Leur étude confirme des faits souvent évoqués, en particulier la difficile conciliation entre les trois dimensions économique, sociale et environnementale de la performance. Pour les plus petites exploitations, « les conditions de travail dans les systèmes agro-écologiques se révèlent plus mauvaises qu'on ne pouvait s'y attendre », en ce qui concerne l'autonomie et l'insatisfaction au travail. La forte compétition sur le créneau des « paniers » pousse à compléter l'offre en recourant à des grossistes, parfois à l'insu des consommateurs, tandis que ceux-ci refusent de s'engager à long terme. Les très petites surfaces sont alors insuffisantes pour vivre de sa production.

La thèse d'agronomie de K. Morel (AgroParisTech) va plus loin, en mettant au point un modèle de simulation du revenu, avec des données d'entrée sur les rendements, le temps de travail, etc., issues notamment d'observations sur une vingtaine de fermes dans le nord de la France et une dizaine à Londres. Les « chances de viabilité » apparaissent variables selon les scénarios et les combinaisons productives, mais dans certains cas bien réelles, ce qui semble converger avec les constats plus positifs des chercheurs belges sur les bonnes performances des exploitations agro-écologiques de taille moyenne.

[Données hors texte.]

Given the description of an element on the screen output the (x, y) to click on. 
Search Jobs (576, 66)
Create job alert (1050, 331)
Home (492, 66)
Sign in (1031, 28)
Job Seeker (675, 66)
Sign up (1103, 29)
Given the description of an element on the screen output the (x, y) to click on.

Florent Bidaud, Centre d'études et de prospective

Sources : Journal of Rural Studies, Archive ouverte HAL

13/03/2017

Numérique et agro-écologie : colloque au SIA

Le 1er mars dernier s'est tenu, au Salon international de l'agriculture, un colloque sur la thématique « Numérique et Agro-écologie », co-organisé par l'Inra et l'Irstea. Son objectif était d'aborder la généralisation du numérique dans le secteur agricole, et il s'intéressait notamment à l'utilisation de données issues de nouvelles technologies pour caractériser les systèmes de production existants et explorer les potentialités des systèmes agro-écologiques. Plusieurs intervenants ont exposé les résultats de leurs travaux et les perspectives de recherche sur le sujet.

colloque-numerique.jpg

Parmi les nombreux éléments présentés, on peut retenir des interventions sur les nouvelles technologies permettant de collecter de l'information sur les pratiques culturales. Éric Cahuzac (Inra, ODR) a présenté la plate-forme de l’Observatoire du développement rural de l'Inra. Elle rassemble et met en forme des données individuelles géo-référencées de sources administratives, et permet le calcul d'indicateurs spatialisés à des échelles fines (par exemple, surface en prairies permanentes). Éric Justes (Inra, AGIR) et Éric Ceschia (UPS, CESBIO) ont ensuite présenté les avancées rendues possibles par le déploiement récent de deux nouveaux satellites (Sentinel 1 et 2). Ils permettront de collecter des données tous les 5 à 6 jours, et de créer, à l'échelle parcellaire ou infra-parcellaire, des cartes dynamiques d'occupation des sols, renseignant notamment sur l'utilisation de couverts intermédiaires et l'implantation d'infrastructures agro-écologiques, et de certaines pratiques culturales (travail du sol, par exemple) pour les chercheurs et les décideurs publics. Il sera ensuite possible de déduire de ces données les émissions de gaz à effet de serre générées par l'agriculture et les besoins en irrigation. Toutes ces données devraient permettre d'améliorer le suivi de la transition agro-écologique et d'éclairer cette transition au niveau territorial.